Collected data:
++++++++

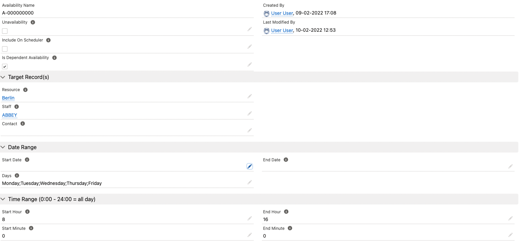Click the edit pencil for the Days field
This screenshot has height=246, width=519.
[250, 182]
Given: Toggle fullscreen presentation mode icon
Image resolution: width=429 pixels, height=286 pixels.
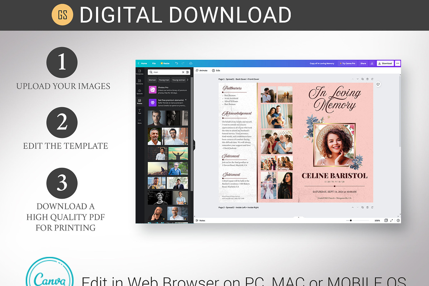Looking at the screenshot, I should click(x=391, y=221).
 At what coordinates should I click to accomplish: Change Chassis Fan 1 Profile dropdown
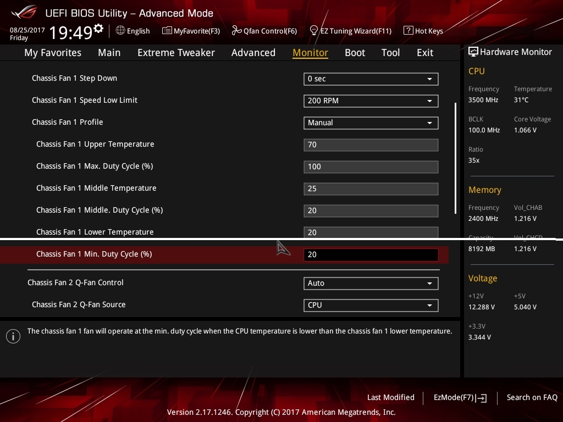[371, 123]
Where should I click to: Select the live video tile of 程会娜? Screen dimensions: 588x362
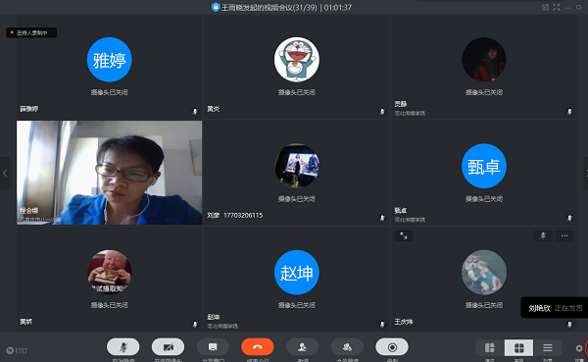point(109,173)
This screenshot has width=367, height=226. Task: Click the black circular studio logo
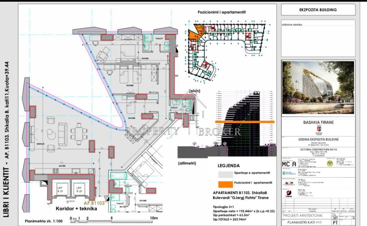(x=288, y=193)
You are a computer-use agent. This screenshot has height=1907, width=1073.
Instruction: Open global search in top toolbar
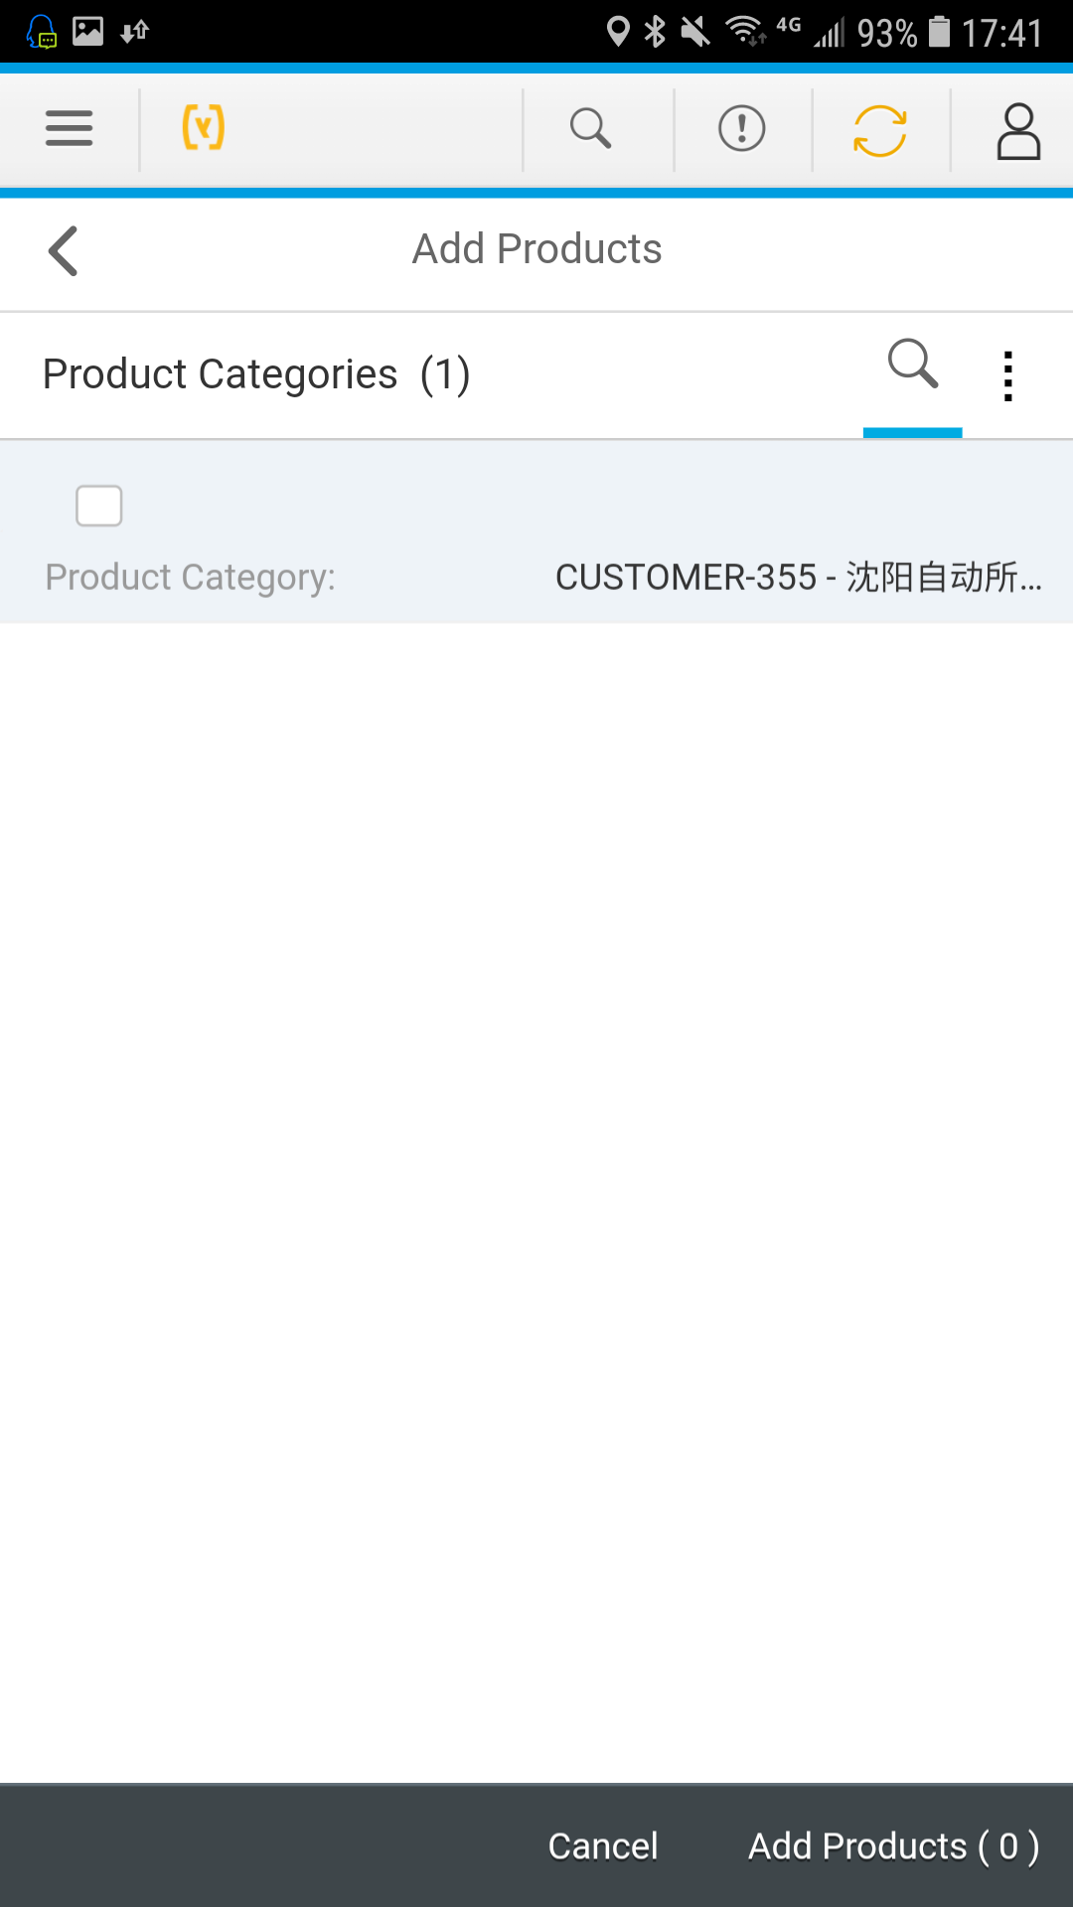click(590, 129)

++++++++

EXERCISE GOAL:
Starting at the line that contains "At what coordinates", please write out every line to the end of the entries, inclusive, copied exactly and with pictures omitted.

TASK RESPONSE:
 At what coordinates should I click to accomplish: Change Chassis Fan 1 Profile dropdown
[371, 123]
Where should I click to: Select the live video tile of 程会娜? Screen dimensions: 588x362
point(109,173)
This screenshot has width=367, height=226. Task: Click the black circular studio logo
(x=288, y=193)
You are a computer-use agent. This screenshot has height=1907, width=1073.
Instruction: Open global search in top toolbar
click(590, 129)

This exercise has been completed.